Data listing.
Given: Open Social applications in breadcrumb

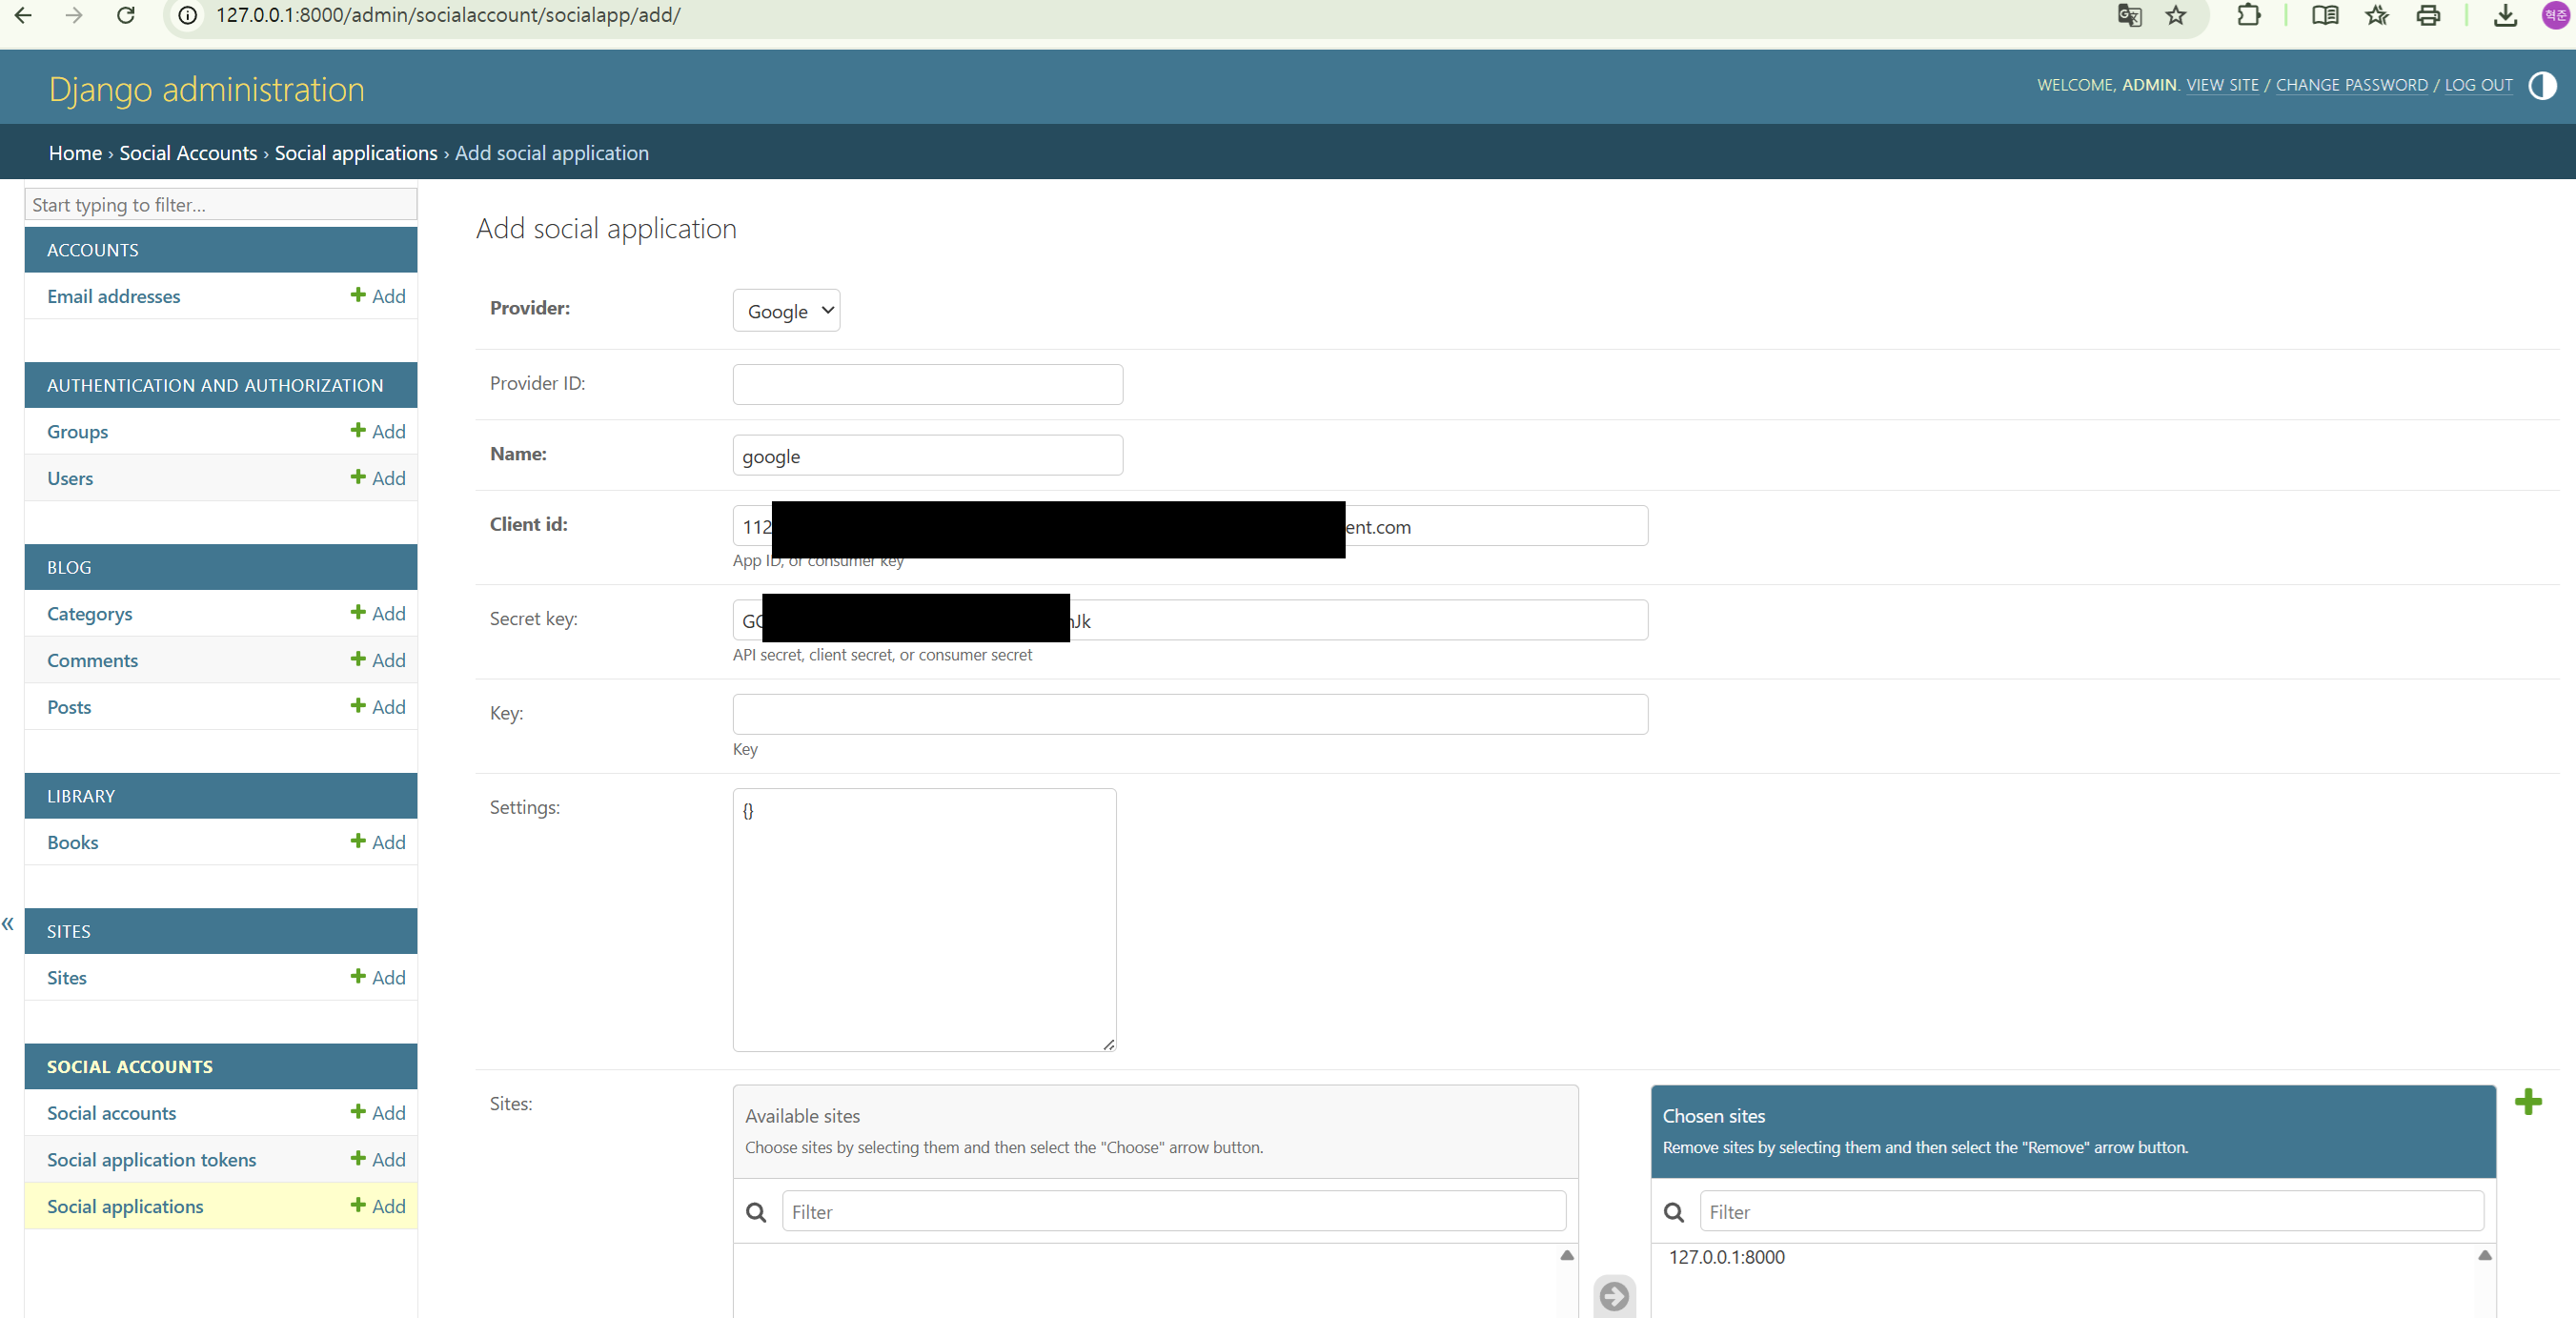Looking at the screenshot, I should tap(356, 153).
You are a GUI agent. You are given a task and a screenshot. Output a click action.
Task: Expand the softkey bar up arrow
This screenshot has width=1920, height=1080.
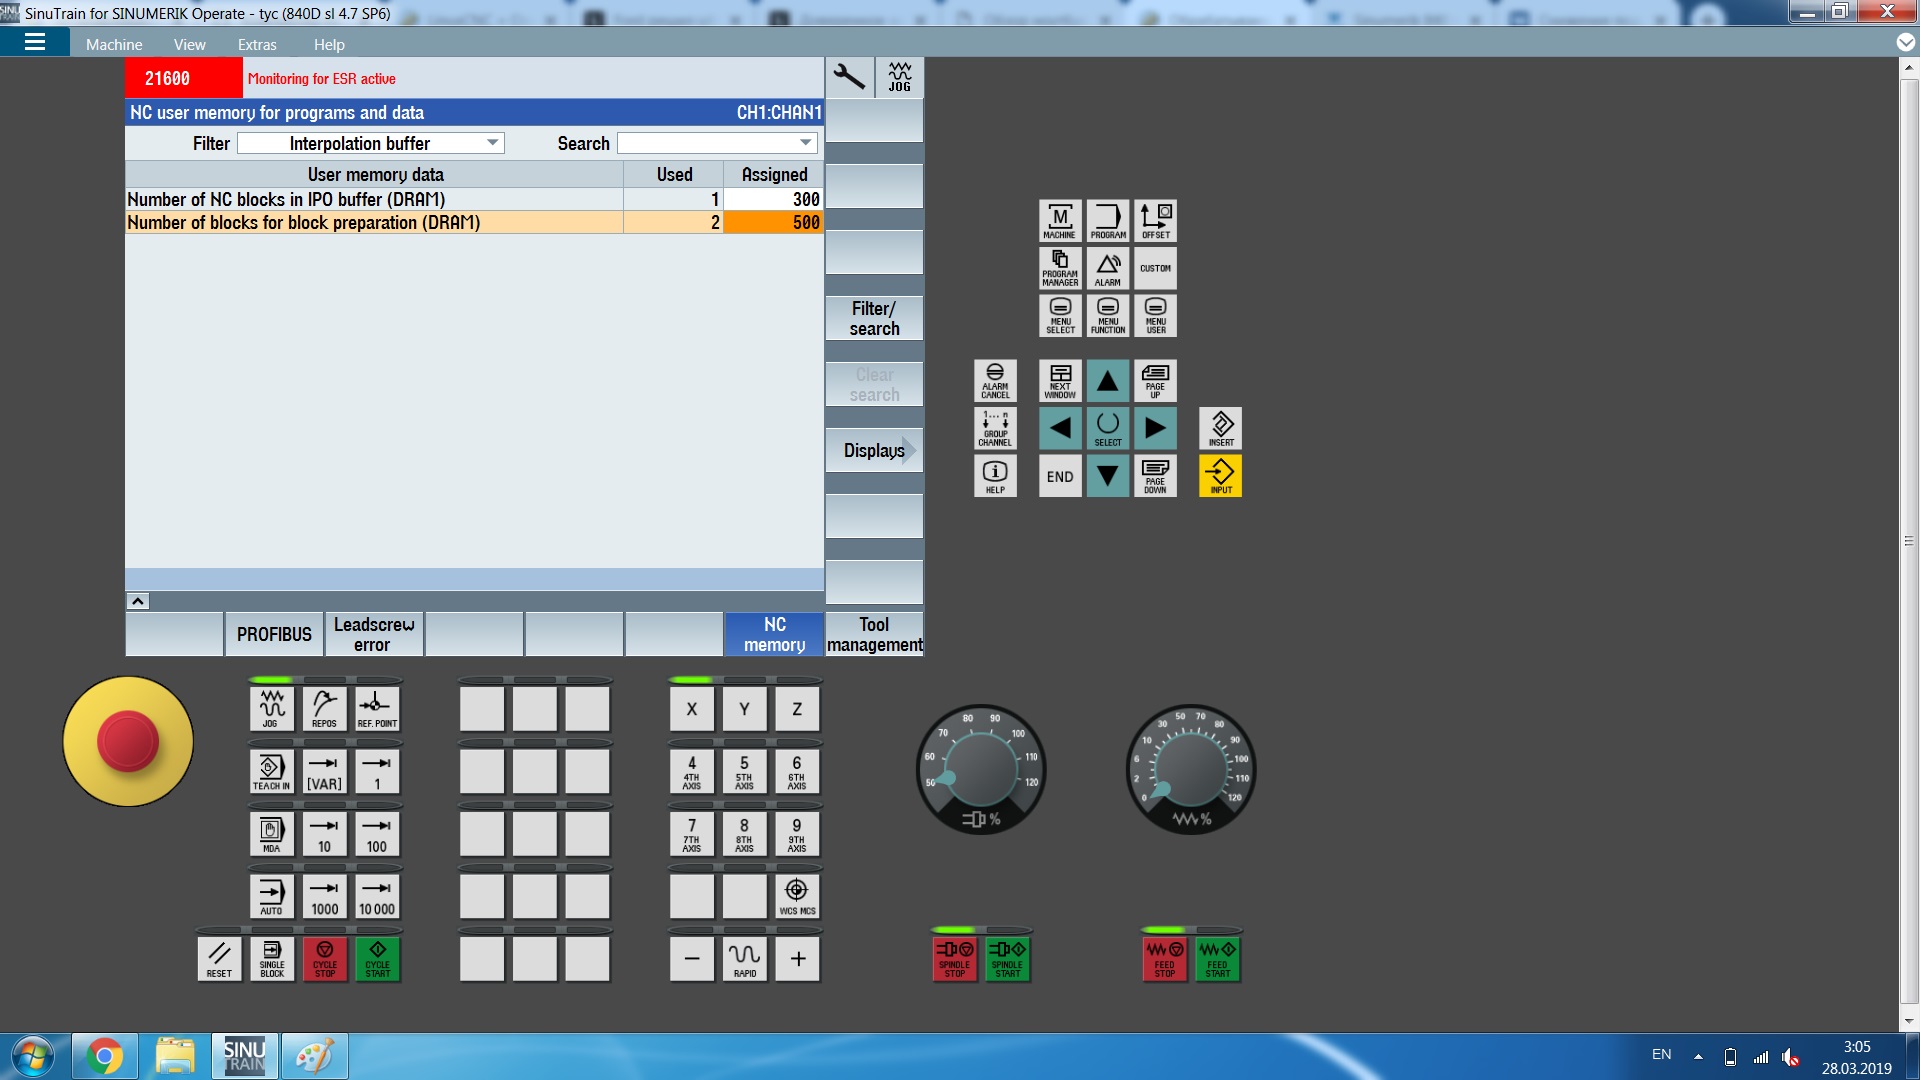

Instructions for the task.
In your answer, set down the full listing word for word and include no pictures.

Answer to this task.
Given: Open Social applications in breadcrumb

Looking at the screenshot, I should tap(356, 153).
You are a GUI agent. You are given a task and a screenshot. Output a click action.
Task: Expand the softkey bar up arrow
This screenshot has width=1920, height=1080.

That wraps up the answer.